The Lowdown on ICF Standards and Building Codes

First things first, the formal regulations – the prevailing standards that govern ICF construction, and the engineering specs derived under PCA 100, don’t require or even reference certified ICF installers. Even in situations where the IBC calls for special inspections, it’s not exclusive to ICF projects, and these inspections can be carried out by anyone deemed competent, certification or not.

Why the Lack of Certification Requirement Makes Sense

  1. Keeping Costs in Check
    Mandatory certifications can drive up expenses and limit the pool of available skilled labor.
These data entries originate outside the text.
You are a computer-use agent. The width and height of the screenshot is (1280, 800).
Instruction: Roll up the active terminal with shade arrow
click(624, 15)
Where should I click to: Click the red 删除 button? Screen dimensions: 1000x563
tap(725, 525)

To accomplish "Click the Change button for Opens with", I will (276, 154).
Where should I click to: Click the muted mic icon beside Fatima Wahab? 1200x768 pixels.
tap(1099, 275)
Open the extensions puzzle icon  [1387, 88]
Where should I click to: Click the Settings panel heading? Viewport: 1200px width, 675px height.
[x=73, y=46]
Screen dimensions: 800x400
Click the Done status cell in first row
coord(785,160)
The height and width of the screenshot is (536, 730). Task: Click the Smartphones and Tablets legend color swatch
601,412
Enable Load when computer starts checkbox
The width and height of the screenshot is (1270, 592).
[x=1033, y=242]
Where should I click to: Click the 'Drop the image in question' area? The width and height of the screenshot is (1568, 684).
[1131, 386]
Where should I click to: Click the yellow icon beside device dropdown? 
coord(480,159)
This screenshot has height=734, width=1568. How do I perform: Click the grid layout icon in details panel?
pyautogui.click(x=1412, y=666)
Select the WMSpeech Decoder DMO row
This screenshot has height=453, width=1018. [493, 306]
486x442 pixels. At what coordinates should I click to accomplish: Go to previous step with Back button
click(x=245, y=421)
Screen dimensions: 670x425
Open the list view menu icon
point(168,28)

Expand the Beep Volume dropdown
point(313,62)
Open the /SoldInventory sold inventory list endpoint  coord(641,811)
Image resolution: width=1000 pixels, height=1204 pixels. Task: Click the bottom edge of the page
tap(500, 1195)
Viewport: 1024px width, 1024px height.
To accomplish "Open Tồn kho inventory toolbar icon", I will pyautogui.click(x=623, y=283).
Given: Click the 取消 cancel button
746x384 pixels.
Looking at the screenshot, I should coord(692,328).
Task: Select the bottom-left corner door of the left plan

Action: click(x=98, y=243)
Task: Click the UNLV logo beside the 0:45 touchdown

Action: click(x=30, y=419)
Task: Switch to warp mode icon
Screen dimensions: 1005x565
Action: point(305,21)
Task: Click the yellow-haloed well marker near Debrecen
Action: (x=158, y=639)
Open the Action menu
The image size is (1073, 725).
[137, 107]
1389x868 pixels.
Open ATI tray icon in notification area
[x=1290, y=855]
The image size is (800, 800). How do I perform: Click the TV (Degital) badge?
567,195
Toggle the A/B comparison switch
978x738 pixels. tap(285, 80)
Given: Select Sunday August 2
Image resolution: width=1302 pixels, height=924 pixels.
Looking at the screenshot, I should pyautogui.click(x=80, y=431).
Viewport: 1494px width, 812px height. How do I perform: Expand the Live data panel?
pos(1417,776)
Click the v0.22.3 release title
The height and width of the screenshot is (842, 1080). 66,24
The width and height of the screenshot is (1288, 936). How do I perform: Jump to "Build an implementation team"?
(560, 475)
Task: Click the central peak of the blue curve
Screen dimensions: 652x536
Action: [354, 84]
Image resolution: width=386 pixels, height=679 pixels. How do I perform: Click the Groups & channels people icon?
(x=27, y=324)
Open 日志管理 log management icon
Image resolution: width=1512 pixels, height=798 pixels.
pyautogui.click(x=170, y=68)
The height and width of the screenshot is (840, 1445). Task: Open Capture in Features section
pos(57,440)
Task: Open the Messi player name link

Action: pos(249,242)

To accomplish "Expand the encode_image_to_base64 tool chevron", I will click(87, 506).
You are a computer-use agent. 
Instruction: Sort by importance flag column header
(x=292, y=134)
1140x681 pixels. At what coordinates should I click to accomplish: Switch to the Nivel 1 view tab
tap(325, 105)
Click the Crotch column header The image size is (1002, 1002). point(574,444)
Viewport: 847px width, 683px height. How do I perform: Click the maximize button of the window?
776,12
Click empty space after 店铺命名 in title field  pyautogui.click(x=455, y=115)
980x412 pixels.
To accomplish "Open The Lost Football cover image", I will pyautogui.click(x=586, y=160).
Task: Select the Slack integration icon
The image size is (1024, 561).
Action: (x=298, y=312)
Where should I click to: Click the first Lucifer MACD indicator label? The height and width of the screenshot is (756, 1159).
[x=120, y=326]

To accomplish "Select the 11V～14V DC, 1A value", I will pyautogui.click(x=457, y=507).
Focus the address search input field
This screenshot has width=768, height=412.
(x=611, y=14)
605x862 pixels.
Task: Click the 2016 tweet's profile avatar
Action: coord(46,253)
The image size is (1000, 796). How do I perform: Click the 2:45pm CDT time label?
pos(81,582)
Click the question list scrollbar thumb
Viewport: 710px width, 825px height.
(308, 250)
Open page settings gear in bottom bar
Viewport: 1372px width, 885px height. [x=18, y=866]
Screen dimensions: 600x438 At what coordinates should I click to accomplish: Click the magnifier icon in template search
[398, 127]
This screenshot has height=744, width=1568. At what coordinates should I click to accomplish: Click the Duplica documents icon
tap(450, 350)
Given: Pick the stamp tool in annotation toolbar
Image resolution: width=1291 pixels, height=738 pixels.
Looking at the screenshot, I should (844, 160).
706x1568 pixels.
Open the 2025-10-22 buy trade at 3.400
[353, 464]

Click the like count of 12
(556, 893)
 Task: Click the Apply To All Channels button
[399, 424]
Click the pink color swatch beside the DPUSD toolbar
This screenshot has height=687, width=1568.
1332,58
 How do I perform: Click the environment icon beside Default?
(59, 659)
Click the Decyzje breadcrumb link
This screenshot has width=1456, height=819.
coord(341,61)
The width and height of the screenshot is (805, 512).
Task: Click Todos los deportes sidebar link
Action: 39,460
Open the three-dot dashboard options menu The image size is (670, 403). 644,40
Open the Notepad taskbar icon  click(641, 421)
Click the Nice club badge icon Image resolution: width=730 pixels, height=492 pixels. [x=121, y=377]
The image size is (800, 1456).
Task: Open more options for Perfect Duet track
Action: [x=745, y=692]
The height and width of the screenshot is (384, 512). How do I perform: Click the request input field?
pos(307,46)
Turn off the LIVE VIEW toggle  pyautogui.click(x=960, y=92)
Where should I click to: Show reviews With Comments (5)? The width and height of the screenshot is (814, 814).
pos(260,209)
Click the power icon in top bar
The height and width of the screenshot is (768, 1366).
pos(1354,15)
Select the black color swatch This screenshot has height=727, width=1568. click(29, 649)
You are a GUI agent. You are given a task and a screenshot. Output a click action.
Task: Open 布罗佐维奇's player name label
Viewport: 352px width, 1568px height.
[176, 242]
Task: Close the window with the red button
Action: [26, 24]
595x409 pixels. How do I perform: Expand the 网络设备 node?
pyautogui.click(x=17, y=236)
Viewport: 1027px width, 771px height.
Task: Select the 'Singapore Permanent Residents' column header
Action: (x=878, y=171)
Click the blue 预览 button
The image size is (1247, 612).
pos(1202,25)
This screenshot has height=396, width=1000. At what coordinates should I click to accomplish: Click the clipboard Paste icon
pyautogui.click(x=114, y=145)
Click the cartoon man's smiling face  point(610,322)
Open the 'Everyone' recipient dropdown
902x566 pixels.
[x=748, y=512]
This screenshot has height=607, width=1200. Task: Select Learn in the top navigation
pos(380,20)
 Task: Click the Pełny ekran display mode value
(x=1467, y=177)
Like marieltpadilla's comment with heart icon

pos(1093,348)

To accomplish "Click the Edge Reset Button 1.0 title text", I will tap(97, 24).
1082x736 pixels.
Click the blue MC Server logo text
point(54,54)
For smaller contractors or independent builders, the cost of certification could be a barrier, reducing their ability to take on ICF installation projects.
  1. Valuing Hands-On Experience
    In the construction world, practical experience often carries more weight than formal certification. Many seasoned builders have honed their skills on the job, developing effective techniques for ICF installations.
  1. Accounting for Regional Variations
    Construction practices can vary widely from one region to another. A universal certification might not address these local nuances, making it less practical in certain contexts.
  1. Encouraging DIY Projects
    For DIY enthusiasts and self-builders, compulsory certification could be seen as an undue obstacle. Many individuals prefer tackling their own construction projects, and mandatory certification could dampen this spirit of self-reliance.
  1. Streamlining the Construction Process
    Introducing another layer of mandatory certification could potentially complicate the construction process, leading to delays and increased project costs.
  1. Trusting the Market to Regulate Itself
    In many cases, the construction market is self-regulating. Subpar workmanship or inadequate installation methods are often corrected through market dynamics such as customer feedback and competitive quality standards.


Builders install ProBuck into an Logix ICF wall.

The Evolution from Past to Present

Many, many years ago, particularly in Canada, there was a reference to “factory trained” installers in the initial CCMC approvals granted to some ICF systems. Some companies provided a wallet card or even a jacket to those installers who received some training. However, with the incorporation of ICFs directly into the national building codes, those CCMC approvals are no longer required for ICFs and this requirement has become obsolete.

Comprehensive ICF Training: Widely Available but Not Mandatory

While Logix Brands offers comprehensive ICF installation training – complete with installation guides, videos, and face-to-face and online courses – these don’t amount to a formal certification. We do provide an e-certificate for course completion, but these are acknowledgments of having received training and education rather than any kind of official qualifications.

In Conclusion

When it comes to ICF installation, it’s more about what you know and how well you do the job, rather than any certification. Training is always beneficial and is readily available, but at the end of the day, your practical skills and the quality of your work are what truly matter. So, stay informed, keep honing your skills, and let your craftsmanship do the talking.